Nanosafety research rarely stops at the lab door, and it rarely stays within a single continent. Professor Wojciech Chrzanowski, iCARE's international partner based at the University of Sydney, brings a perspective that spans nanomedicine, nanotoxicology, and cutting-edge imaging, as well as a regulatory context that extends well beyond Europe. In this interview, he discusses what it means to study how living systems respond to graphene, why bacteria matter as much as cells, and how building models that industry can trust has become the defining goal of this work.

Could you introduce yourself and describe your role within the iCARE project? What is your research background, and how does your expertise in nanomedicine at the University of Sydney contribute to the project's goals around nanosafety and health impact assessment?

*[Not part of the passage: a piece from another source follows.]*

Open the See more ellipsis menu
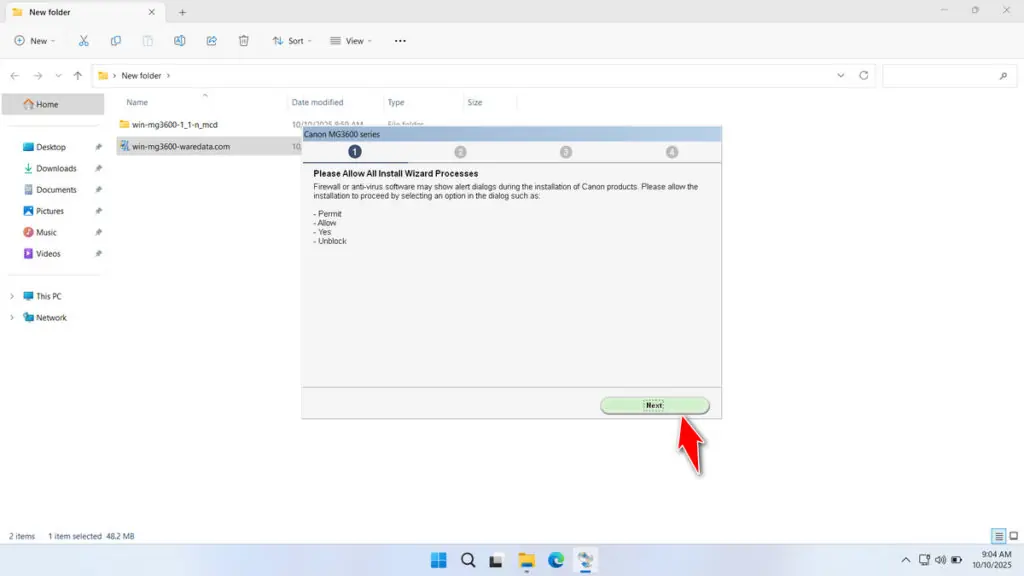This screenshot has width=1024, height=576. coord(400,41)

I am Wojciech Chrzanowski,  a professor of Nanomedicine at the University of Sydney, specialising in nanosafety, nanotoxicology, and new approach methodologies/non-animal technologies. My work centres on understanding how cells, bacteria, and more complex organ-like systems respond to nanomaterials, and how we can use those nanomaterials for therapeutic purposes. In our lab we build multi-organ models, e.g. lung, gut, skin, and their interactions with the immune system, to study how nanomaterials behave across different biological environments, and to use that knowledge to design strategies for organ regeneration or protection. This sits squarely within the longevity medicine area that defines the remit of iCARE.

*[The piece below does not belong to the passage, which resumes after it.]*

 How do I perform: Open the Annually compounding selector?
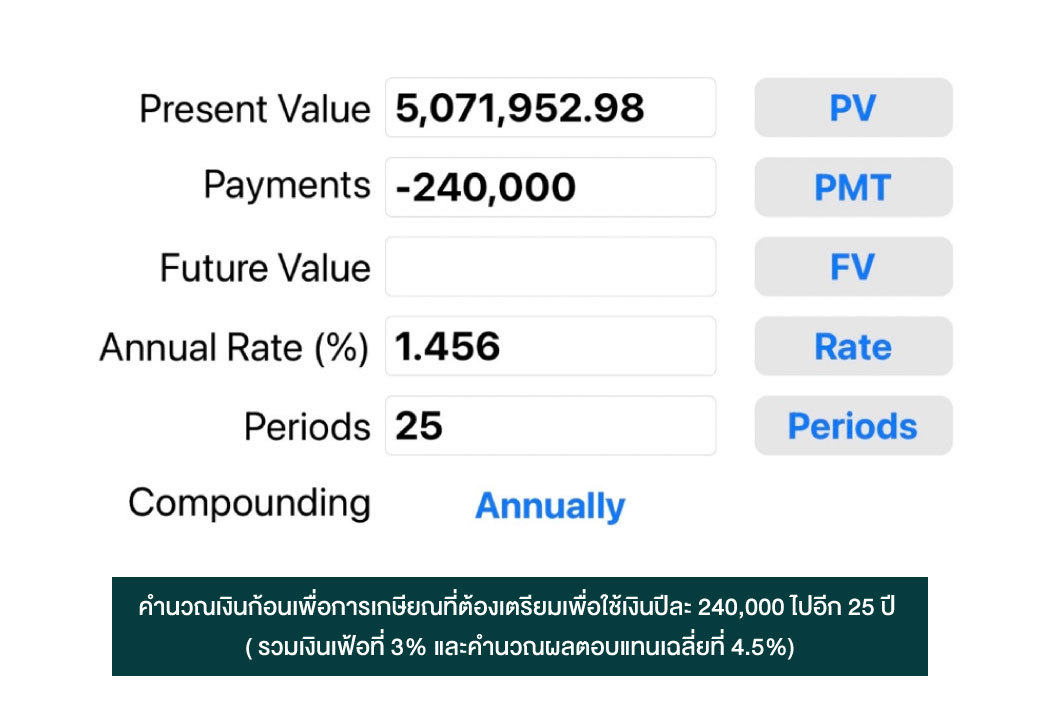pyautogui.click(x=550, y=506)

A core part of my work is assessing the safety of different classes of nanomaterials and developing methods to do that rapidly, reproducibly, and reliably, which aligns closely with the iCARE mission. Within the project, I am the international partner based in Australia, one of the initiators of the programme, and my role is to support the consortium, contribute expertise, and conduct experiments.

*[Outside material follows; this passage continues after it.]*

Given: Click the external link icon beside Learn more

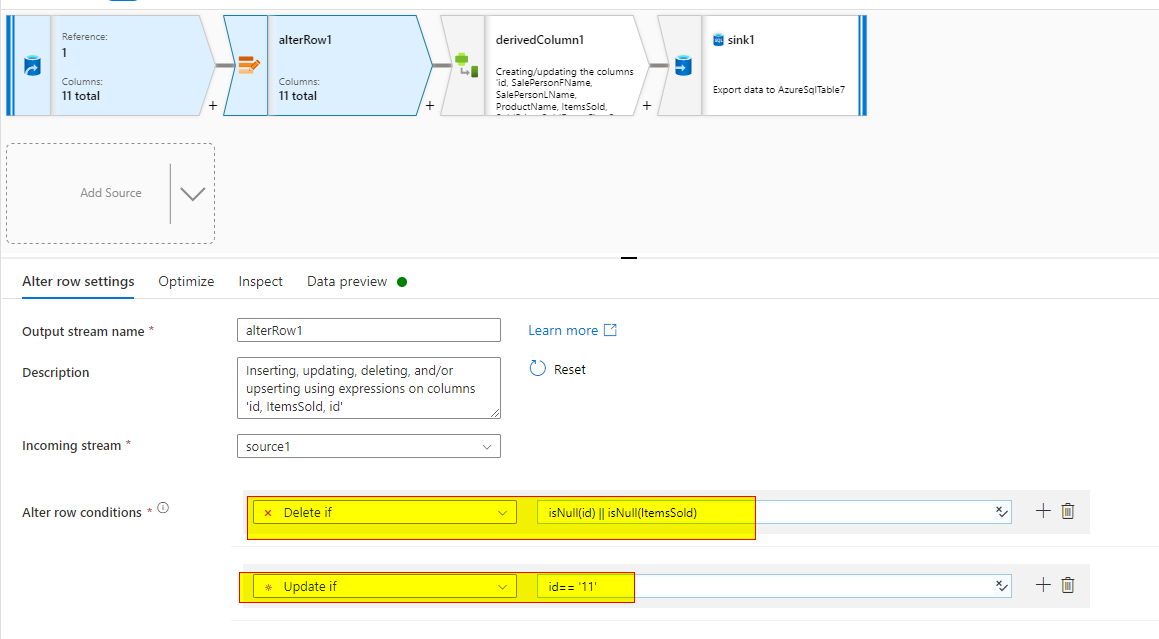Looking at the screenshot, I should click(611, 329).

You are collaborating with Avanzare on the bacteria–nanomaterial interface. Could you tell us more about that work and why it matters?

When studying any nanomaterial, it is important to understand its interactions not only with cells but also with microorganisms. Graphene, which is central to iCARE, has varied safety profiles, and in our work we focus on how it affects different types of bacteria, their growth and biofilm production in particular.

This matters in two contexts: graphene as a potential antimicrobial material, and graphene's interactions with the microorganisms that make up our environment, including soil, water, and the human body, which is as much microbial as it is cellular. In our lab we look at whether graphene offers antimicrobial activity and how it influences bacterial behaviour, because understanding both sides of that picture is essential.

Your microscopy work with Jacek and the teams at IBCH Poznań and IIT is a significant cross-institutional effort. What has that collaboration looked like in practice?

With both institutions I had prior interactions and a good sense of their capabilities, which complement ours well. We bring different tools to the same problem, different resolutions, scales, and modalities. Our focus is on fluorescence-free microscopy: holotomography, infrared spectroscopy, and nano-infrared spectroscopy. These complements the fluorescence-based methods used by Jacek and the IIT team. Analysing the same samples across multiple modalities gives a far richer picture than any single technique or any one of us working alone could achieve.

As the only iCARE partner outside Europe, what challenges has that brought, and what does being based in Australia add to the consortium?

Honestly, the reality is that we can collaborate from pretty much anywhere. Time zones require some adjustment, but iCARE was wonderful in organising meetings I could attend. There are occasional extra costs around shipping, and biosecurity can complicate receiving materials, but my overall experience has been fantastic. The knowledge exchange and the building of international capacity have been phenomenal.

Each partner brings a specific perspective, and it is that collection of expertise that makes the consortium work. We contribute high-end imaging capabilities, along with expertise in the legal and regulatory aspects of nanomaterials, our framework here differs from Europe's, which adds something useful. It also means we can think about how iCARE's results travel beyond Europe and reach society more broadly.

Looking ahead to the final phases of iCARE and beyond, where do you see this research heading?

The main direction is creating models that industry can apply, not just biomedical, but any industry using nanomaterials, to test and assess materials rapidly and reliably. But it is also about building trust. With growing scepticism around science, producing robust, transparent evidence is itself a contribution. The project is heading towards well-established models that can be applied across the board.

Beyond that, we are moving towards a more holistic strategy, looking not only at mammalian cell models but at aquatic and wider environmental systems. Combining cells and bacteria adds real value, especially as these materials may find new applications we have not yet imagined. It is not just about the models, but about keeping the door open for what comes next.

Thank you for sharing all of this so openly. It is clear that nanosafety is not something bolted on at the end here, it runs through everything, from how experiments are designed to how the team thinks about where this field is heading. There is a lot to look forward to.